A few rather crumpled specimens of the legendary Whinberries. Now I’d got these out of my system, or rather into it, I could enjoy the scenery.
Looking up towards Caer Caradoc from the south.
From the ramparts of the hill fort on Caer Caradoc the views are extensive. The next, smaller, whaleback hill to the northeast is The Lawley.
Presumably the Town Brook supplied Church Stretton’s water at some point as it incorporates an interesting old reservoir system.
The woods are full of intriguing structures, I think this is an old ice house.

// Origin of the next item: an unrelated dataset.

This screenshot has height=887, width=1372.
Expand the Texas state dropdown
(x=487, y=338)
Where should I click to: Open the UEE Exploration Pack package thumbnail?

Fidget Pie for lunch – delicious!
Cute coprophiles on Yearlet.
Looking back at Helmeth Hill from Three Fingers Rock at a case study in English upland ecology. On the left, semi-natural. Right: grazed and ‘improved’. Foreground: grazed but unimproved.
Ichneumon extensorius female, unless you know better, resting on my hand at the foot of Caer Caradoc.
Little Stretton from Ragleth Hill, Long Mynd opposite.
The Long Mynd, home of the elusive Whinberry.
Church Stretton from Ragleth Hill, Caer Caradoc Hill behind.
Over a Norman doorway into the interesting church there’s a Sheela-na-Gig. The poor girl is pretty worn and quite hard to see, I’ve fiddled with this photo to make her stand out.
Three Fingers Rock exposes some of the Pre-Cambrian volcanic deposits of differing ages and hardnesses that were tipped and thrust upwards by some unimaginable cataclysm to form Caer Caradoc.
Wild Moor to the northwest is unimaginatively named, especially by Shropshire standards.
The rather steep-sided Ashes Hollow, from Grindle, Yearlet opposite.
The summit of Yearlet, weather closing in.
South Shropshire’s hills have charmingly Tokienesque ancient names. For example, left to right, The Wrekin (distantly on horizon), The Lawley (small), Caer Caradoc, Hope Bowdler Hill, Ragleth Hill, Wenlock Edge (distantly on horizon). Taken from Yearlet (465 m).